What you’ll implement
The notes mirror the lesson flow so you can scan, copy, and revisit the important decisions quickly.
The Principle of Least Privilege
Having identity-based access is a massive improvement, but if every authenticated user has full cluster admin access, we still have a problem. Overprivileged access is one of the most common root causes in Kubernetes security incidents — the problem is the process, not the developer.
Two-Layer RBAC Model
We build a defense-in-depth model with two independent layers:
- Teleport roles determine which Kubernetes groups are embedded in the user’s certificate, which clusters and namespaces the user can reach, and hard deny rules that override everything else
- Kubernetes RBAC (roles and role bindings) controls what those groups are actually allowed to do within specific namespaces
Namespace Boundaries
We create development and production namespaces with corresponding Kubernetes roles:
- Dev viewers get read-only access (get, list, watch) to pods, services, config maps, and deployments in the development namespace
- Prod admins get full access to all resources in the production namespace
Teleport Deny Rules
The most important part: deny rules under spec.deny explicitly block resources in specific namespaces.
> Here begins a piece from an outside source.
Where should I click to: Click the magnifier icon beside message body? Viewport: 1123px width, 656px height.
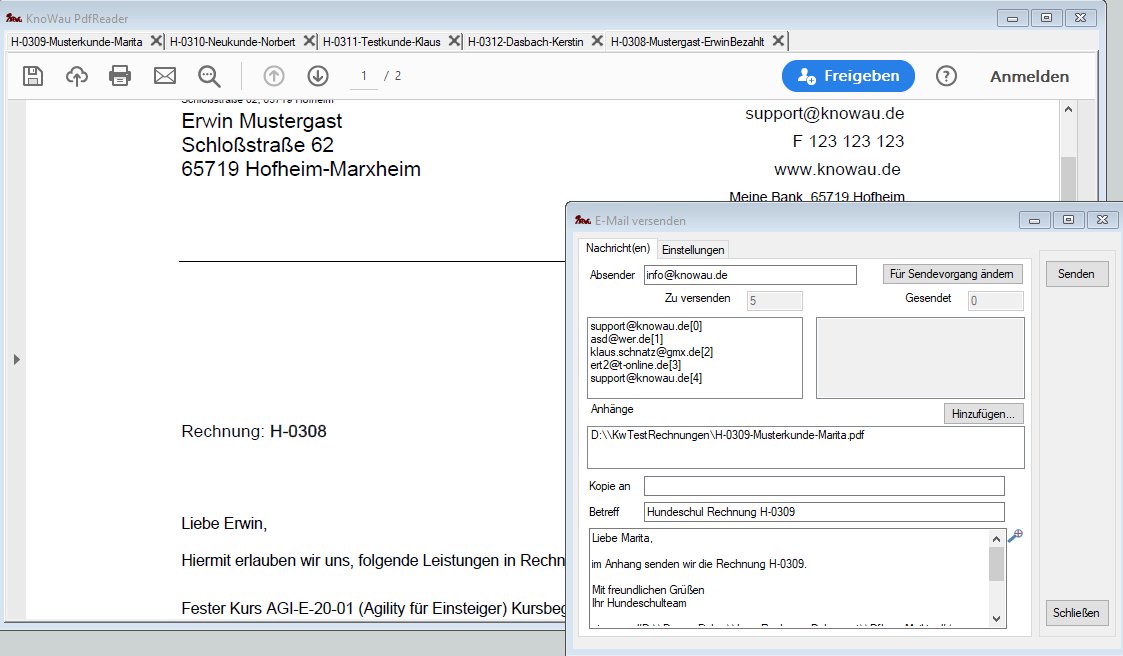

Deny rules in Teleport always take precedence over allow rules — there is no way to override them. This creates a hard security boundary even if someone misconfigures the Kubernetes side.
Defense in Depth
Both layers enforce the same boundary independently. If someone creates a Kubernetes cluster role binding that accidentally grants broader access, the Teleport deny rule still holds. If someone modifies the Teleport role but forgets Kubernetes, the namespace-scoped role still holds. Two independent layers, each capable of blocking unauthorized access on its own.